PROBLEM STATEMENT -> Can you repeat every one of the items below word for word, leaving the pictures out of your answer?

(Text and element pointing records)
★ ★ ★ ★ ★
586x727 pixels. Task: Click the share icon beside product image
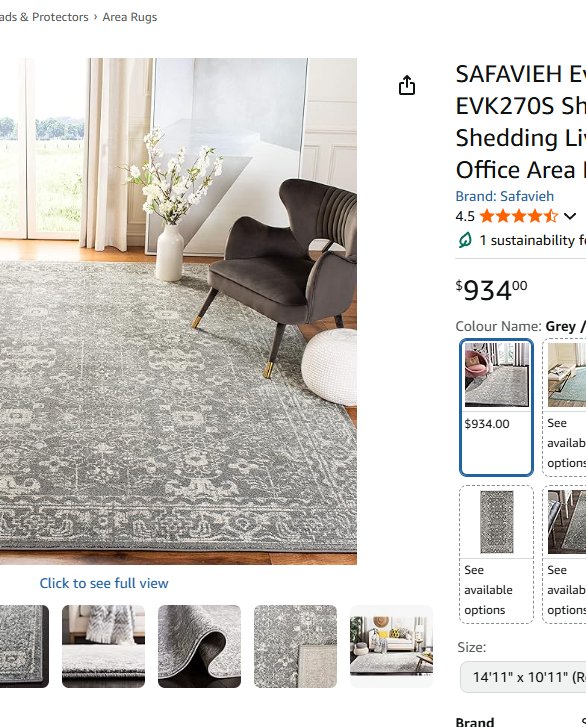point(407,85)
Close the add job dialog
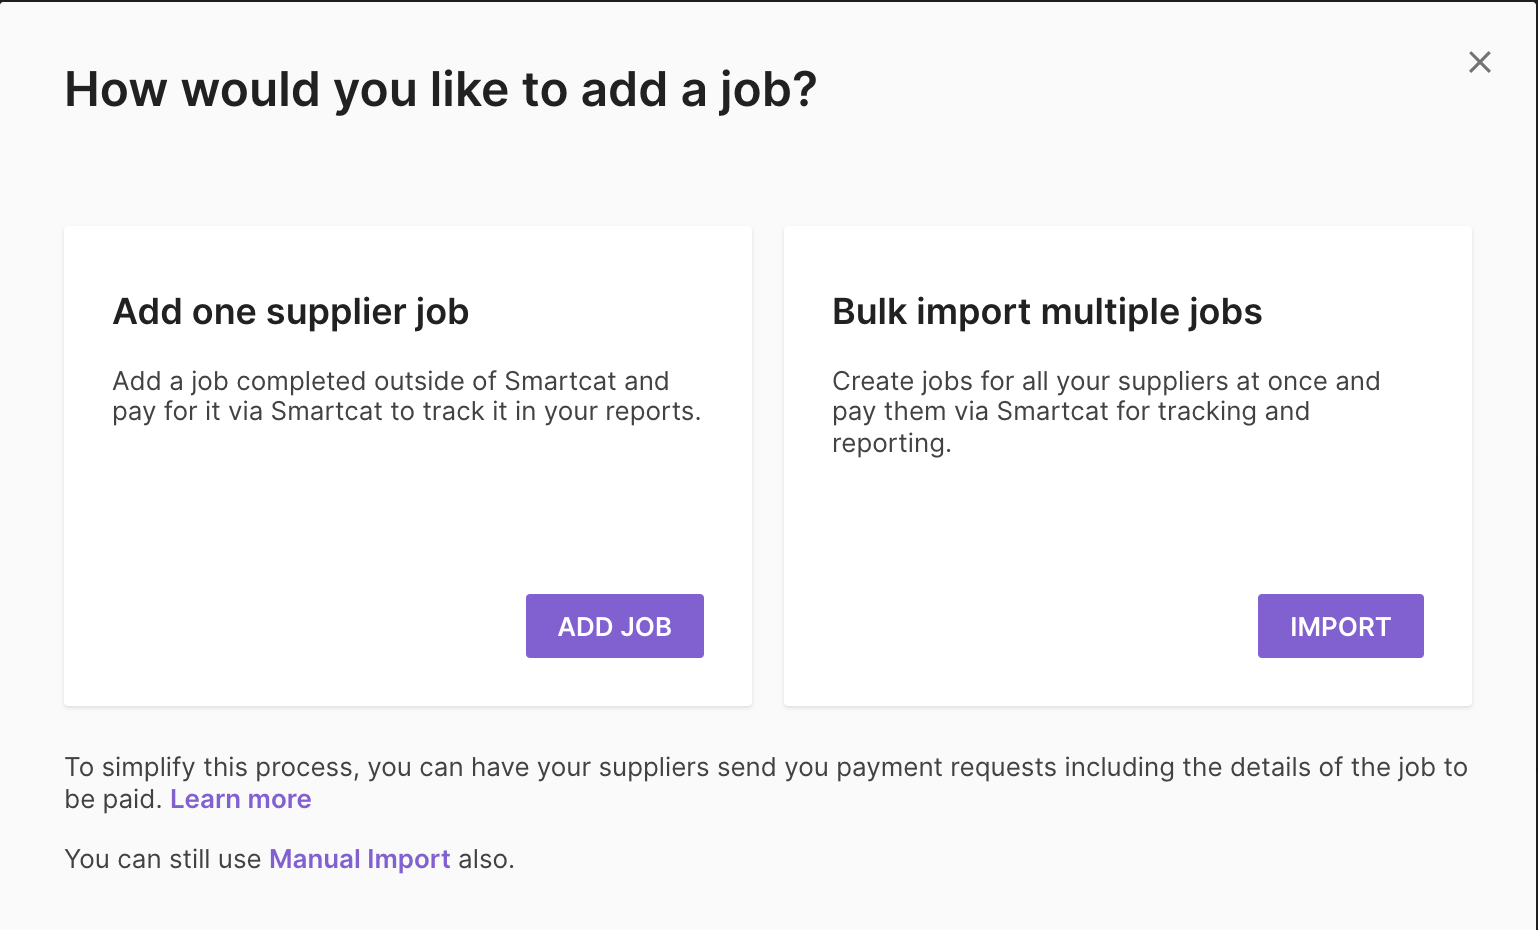This screenshot has height=930, width=1538. pyautogui.click(x=1480, y=62)
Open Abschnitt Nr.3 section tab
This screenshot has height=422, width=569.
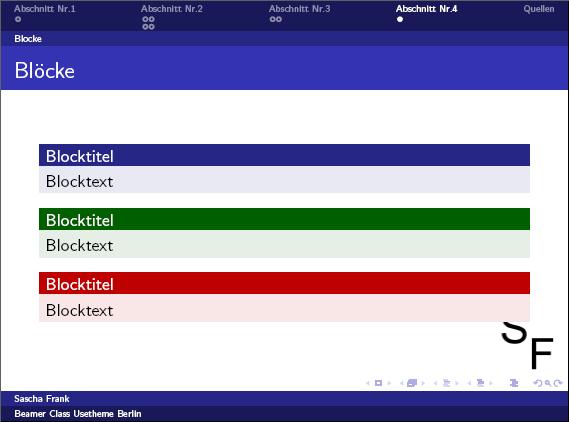[x=299, y=9]
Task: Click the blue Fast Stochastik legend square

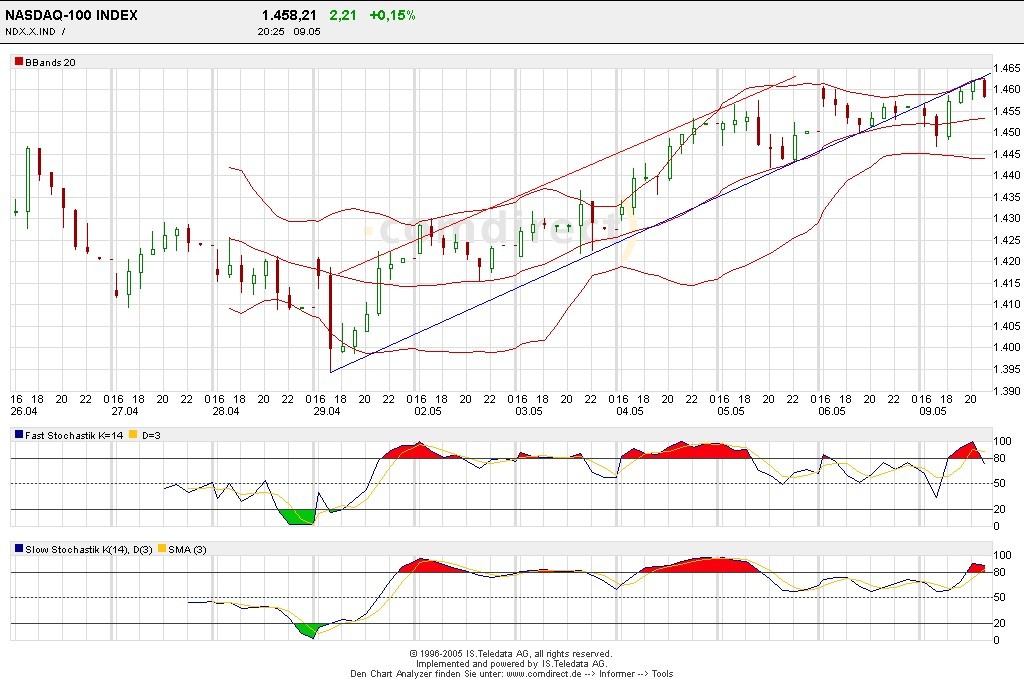Action: [18, 435]
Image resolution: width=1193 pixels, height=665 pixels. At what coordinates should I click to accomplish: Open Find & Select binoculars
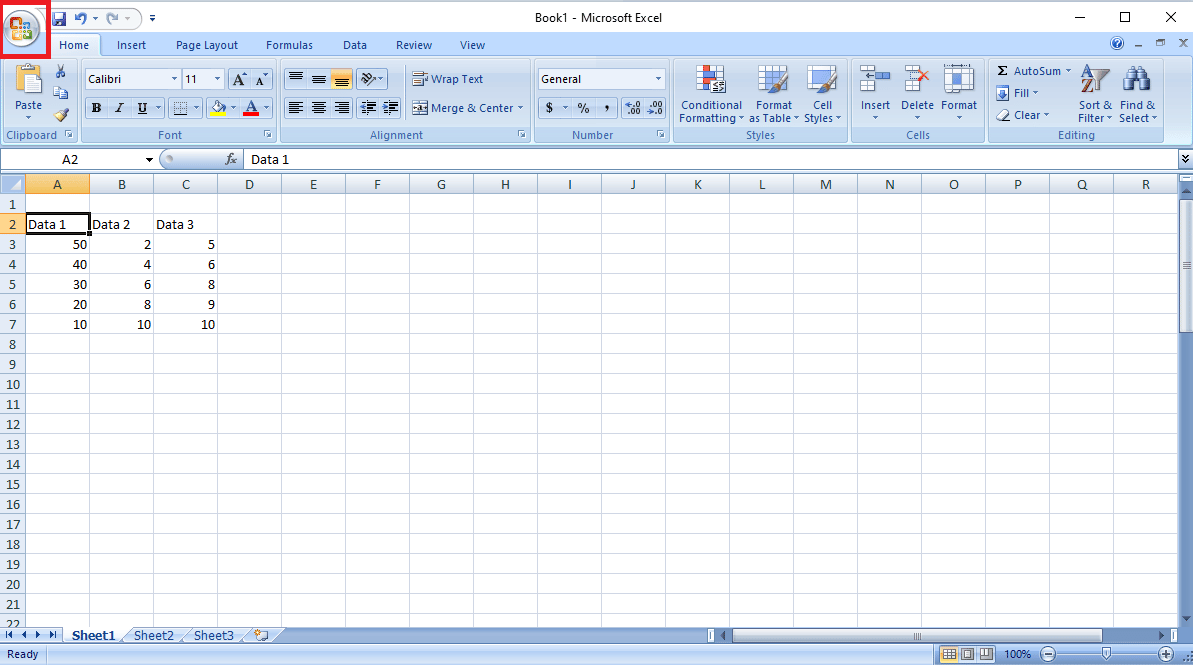click(1137, 95)
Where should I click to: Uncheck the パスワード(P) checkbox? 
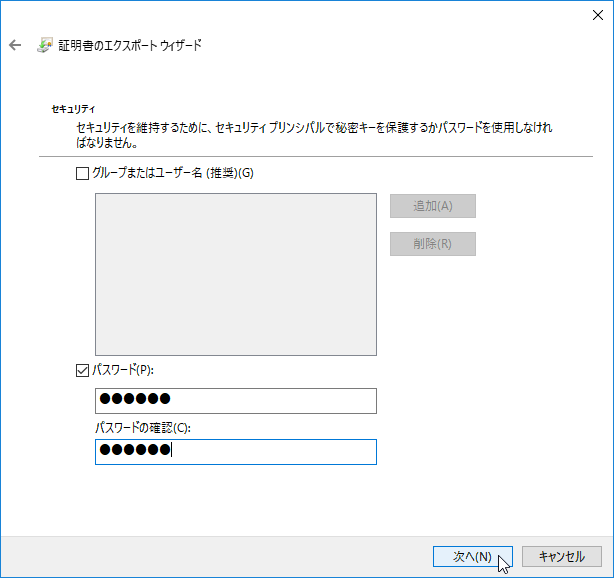(x=82, y=370)
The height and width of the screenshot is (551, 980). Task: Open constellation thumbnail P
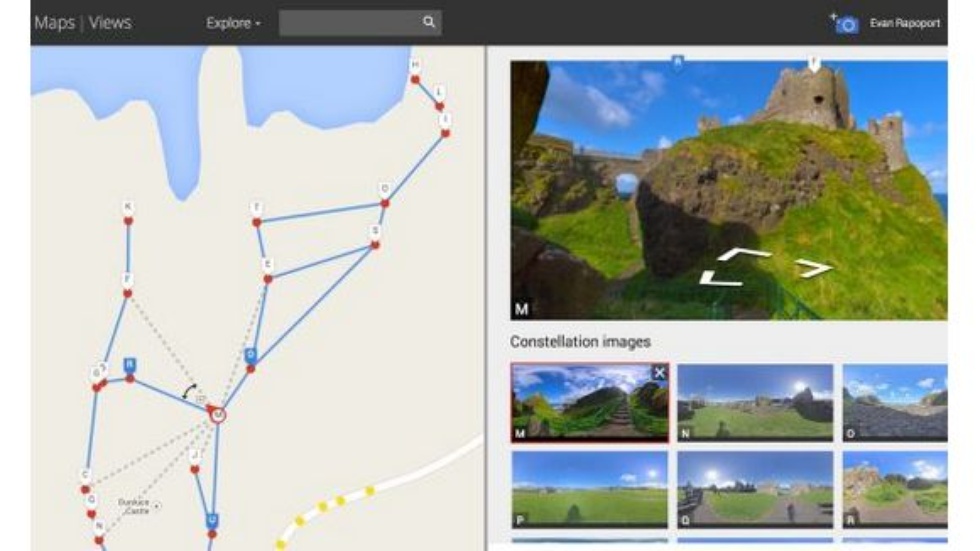click(x=589, y=489)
★ ★ ★ ★ ★
RESPONSE ->
586x727 pixels. Task: Click the share icon beside product image
point(407,85)
Close the add job dialog
This screenshot has height=930, width=1538. pyautogui.click(x=1480, y=62)
Open Abschnitt Nr.3 section tab
This screenshot has height=422, width=569.
[x=299, y=9]
Task: Click the blue Fast Stochastik legend square

Action: [18, 435]
Image resolution: width=1193 pixels, height=665 pixels. At what coordinates should I click to accomplish: Open Find & Select binoculars
click(1137, 95)
Where should I click to: Uncheck the パスワード(P) checkbox? 
(x=82, y=370)
The height and width of the screenshot is (551, 980). Task: Open constellation thumbnail P
click(x=589, y=489)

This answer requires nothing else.